Lembrando que até então havia me passado despercebido uma passagem relativa ao gesto de adoração romana que Plínio (Naturalis Historia, 28.25) dá a entender ser comum entre os gauleses também, e aí ficamos a saber se já era algo comum ou se fora uma adoção da prática romana modificada por um costume gálico antigo. Me refiro ao gesto romano de beijar a mão direita (levando a mão aos lábios, ou de modo mais “discreto”, a ponta dos dedos) e rodar o corpo, que Plínio diz considerarem os galos, mais religioso o giro para à esquerda (ao invés da direita). Bem, se estivermos entendendo corretamente, teríamos um testemunho de que tais celtas teriam, ao contrário do que é atestado na Hibérnia, uma prática de sentido no movimento ritual (pelo menos neste gesto) anti-horária, ao invés do conhecido movimento circambular gaélico, “ao sul” *deχsiwom. Movimento que produz ordenamento, deixa algo ordenado (*deχstlos). Uma vez que temos o registro “fossilizado” na linguagem desde o Proto-Céltico de tal orientação, a observação de Plínio soa “estranha” ou talvez se explicasse por alguma circunstância específica que o observador romano, ignorando-a, generalizou para todas as ocasiões.
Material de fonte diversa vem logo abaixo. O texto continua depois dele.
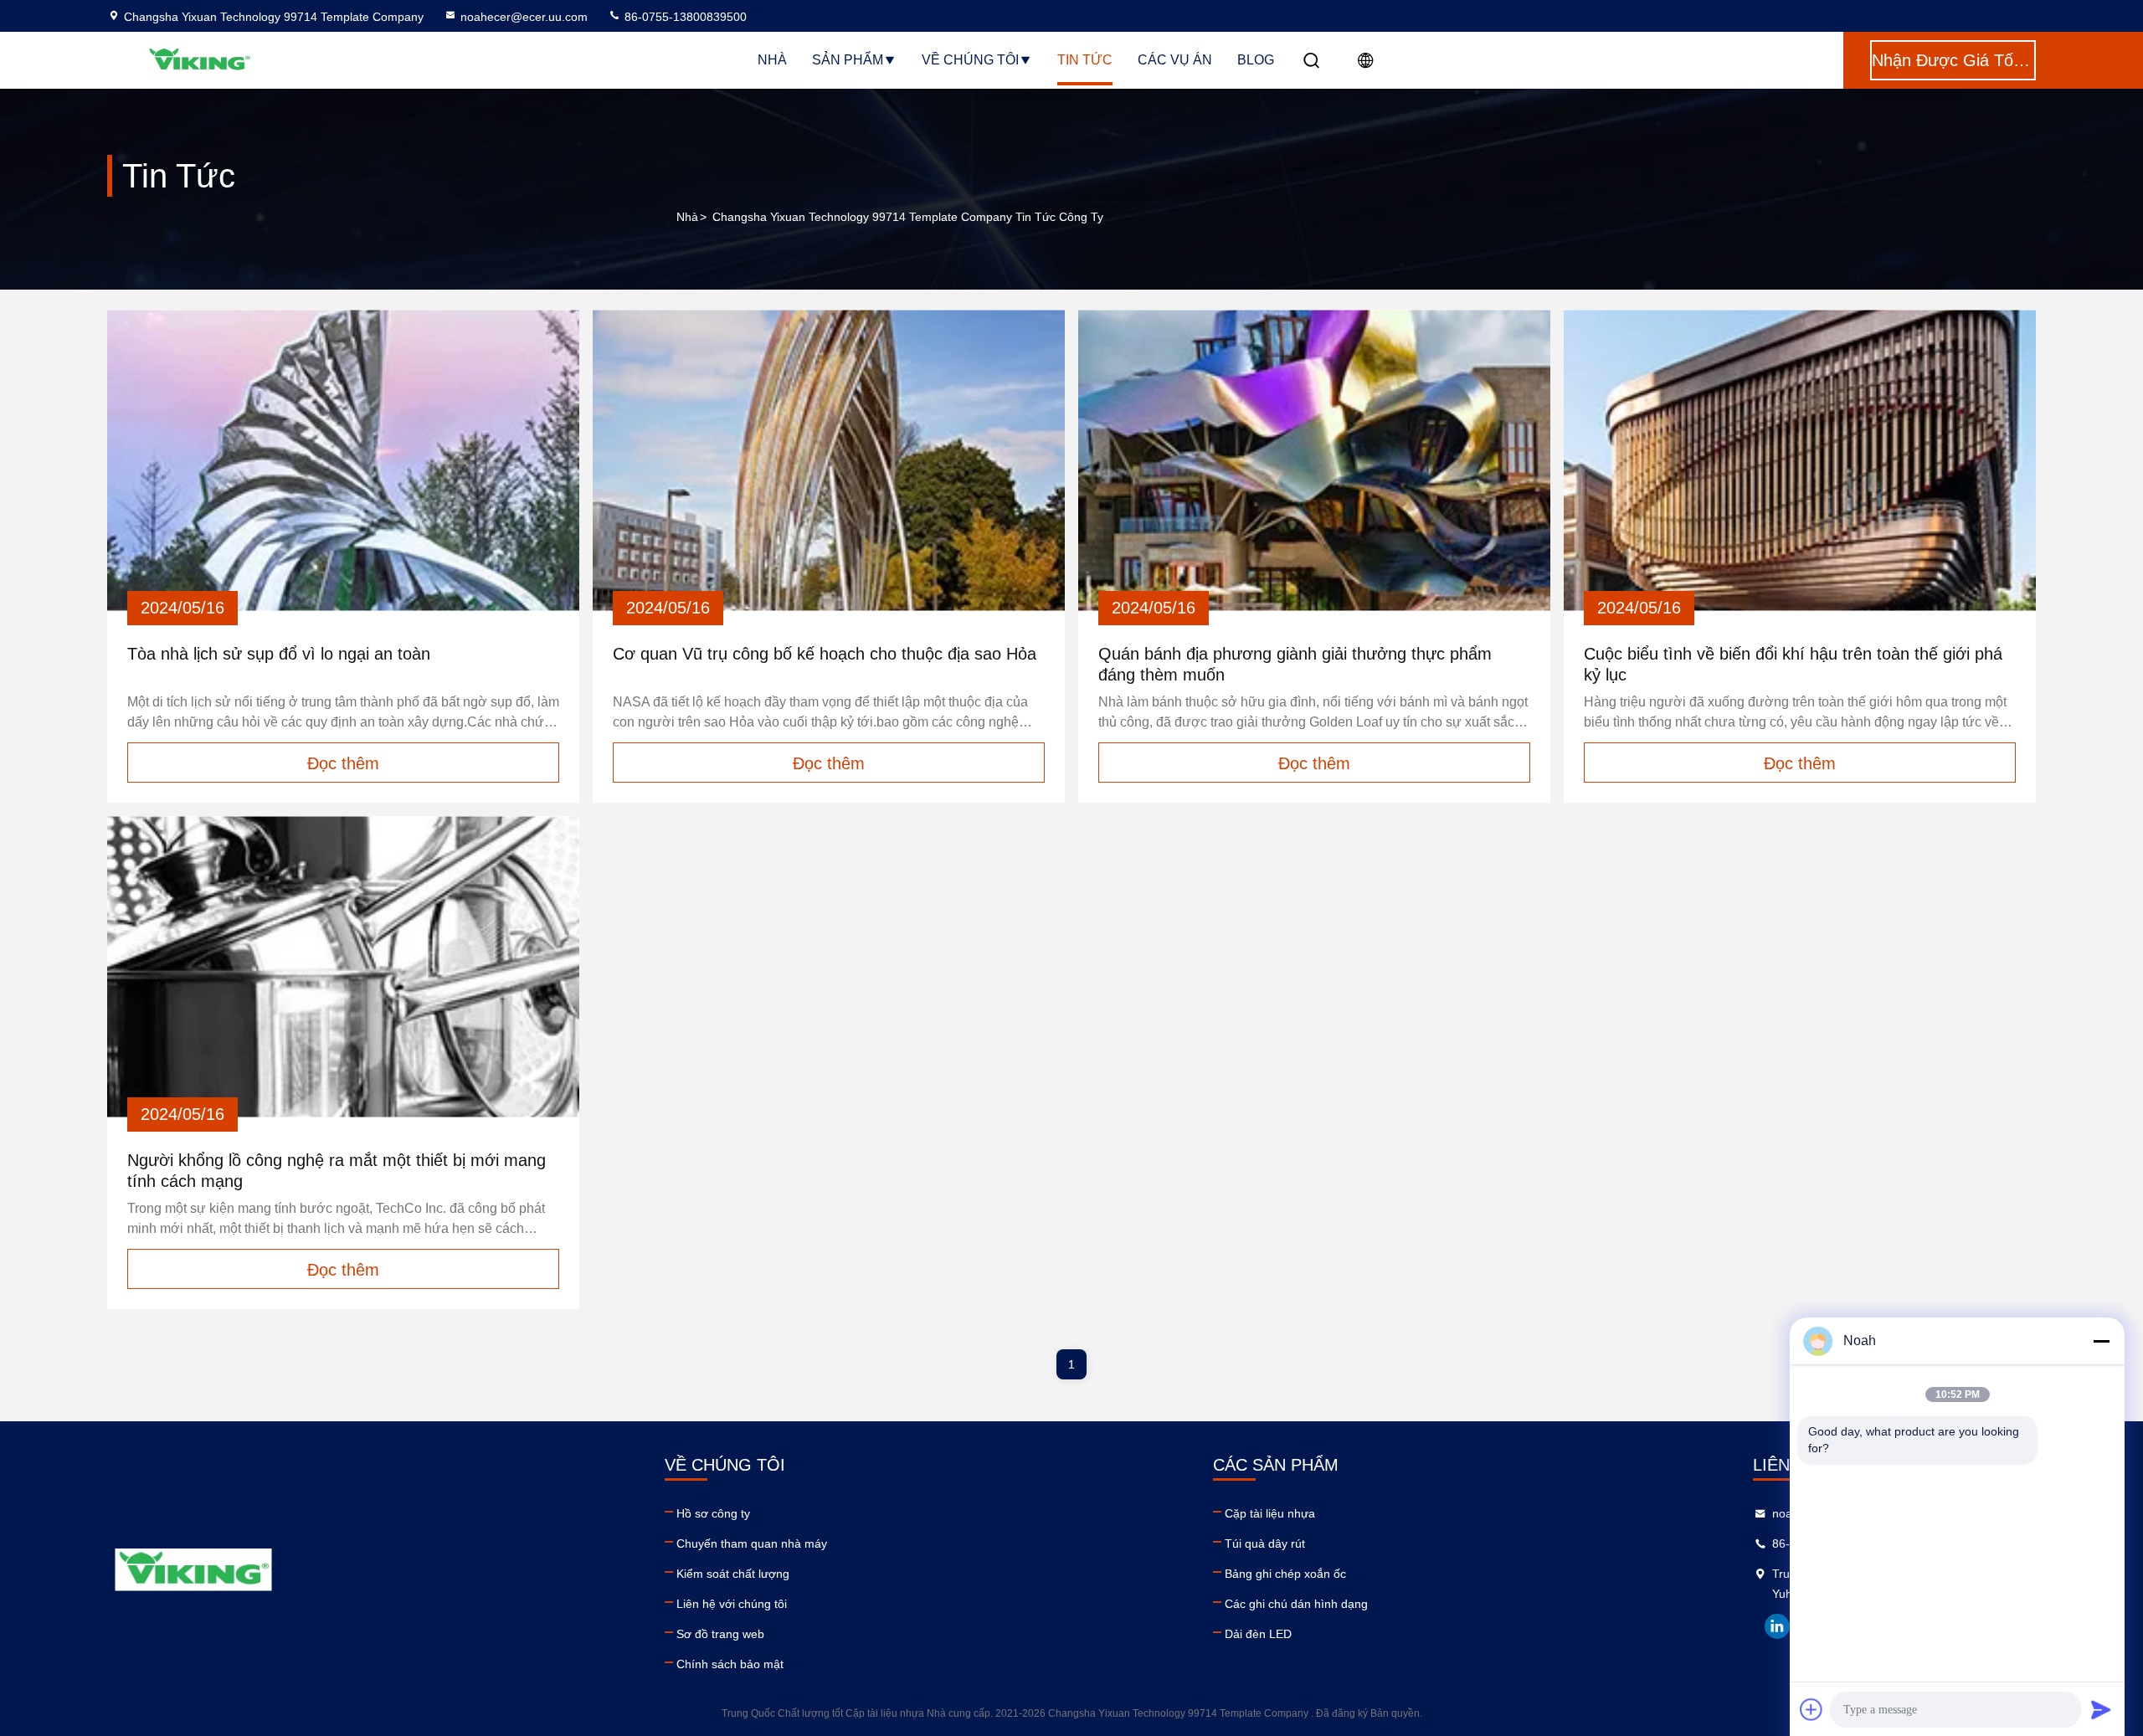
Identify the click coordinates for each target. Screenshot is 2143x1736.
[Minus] (2101, 1341)
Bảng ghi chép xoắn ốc (1285, 1573)
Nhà (772, 60)
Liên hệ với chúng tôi (731, 1603)
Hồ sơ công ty (713, 1513)
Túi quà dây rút (1265, 1543)
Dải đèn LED (1258, 1634)
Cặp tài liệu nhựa (1270, 1513)
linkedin (1777, 1626)
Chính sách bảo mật (730, 1664)
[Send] (2101, 1709)
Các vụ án (1175, 60)
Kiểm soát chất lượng (732, 1573)
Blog (1255, 60)
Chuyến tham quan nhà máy (751, 1543)
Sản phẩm (847, 60)
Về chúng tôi (970, 60)
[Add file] (1811, 1709)
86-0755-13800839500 (684, 16)
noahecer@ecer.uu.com (524, 16)
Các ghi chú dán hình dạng (1296, 1603)
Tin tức (1085, 60)
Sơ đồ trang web (720, 1634)
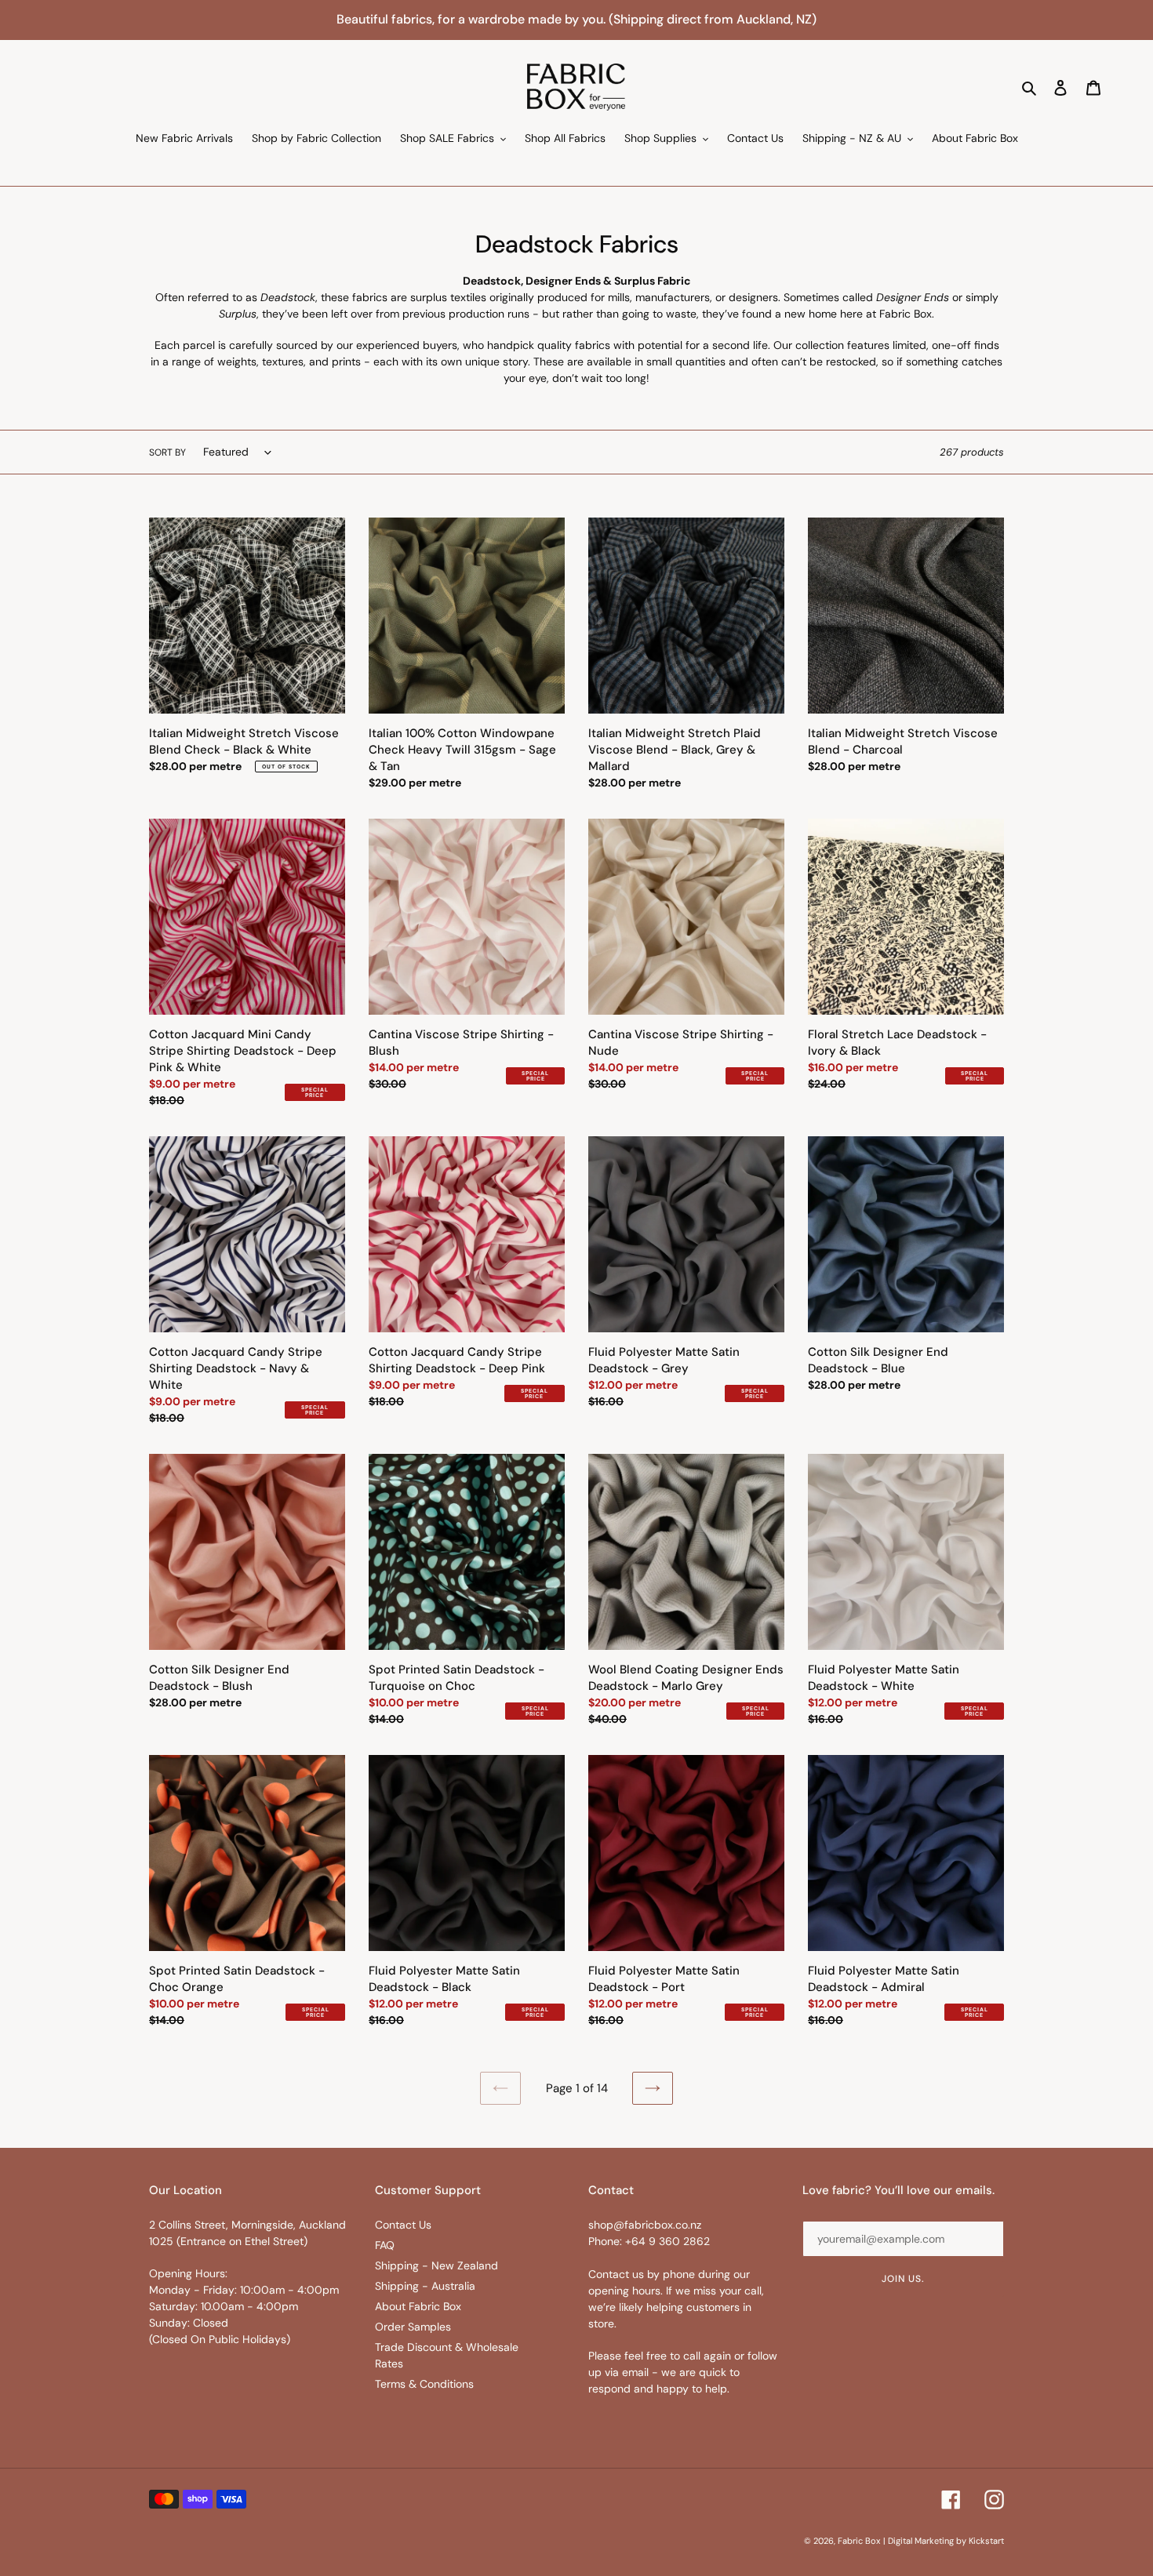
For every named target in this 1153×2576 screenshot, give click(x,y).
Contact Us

De nossa parte cá, ainda continuamos considerando o sentido ritual à Direita, basicamente por uma série de evidências acumuladas, oriundas não apenas da literatura e folclore (das terras célticas mas também de Espanha e Portugal) mas mesmo de testemunhos como a descrição do “banquete” céltico por Ateneu (no Depinosphistae) entre outros (Estrabão, etc.). Mas já indicamos que, dependendo de como entendamos tais sentidos e o que estes “reforçam” ou “propiciam” em termos, digamos, “mágicos”, estando no Hemisfério Sul, houvesse motivo para reconsiderar algo. No entanto, é um ponto de debate que preferimos deixar em aberto no momento.
Saudemos os Deuses Imortais e sigamos no caminho da virtude!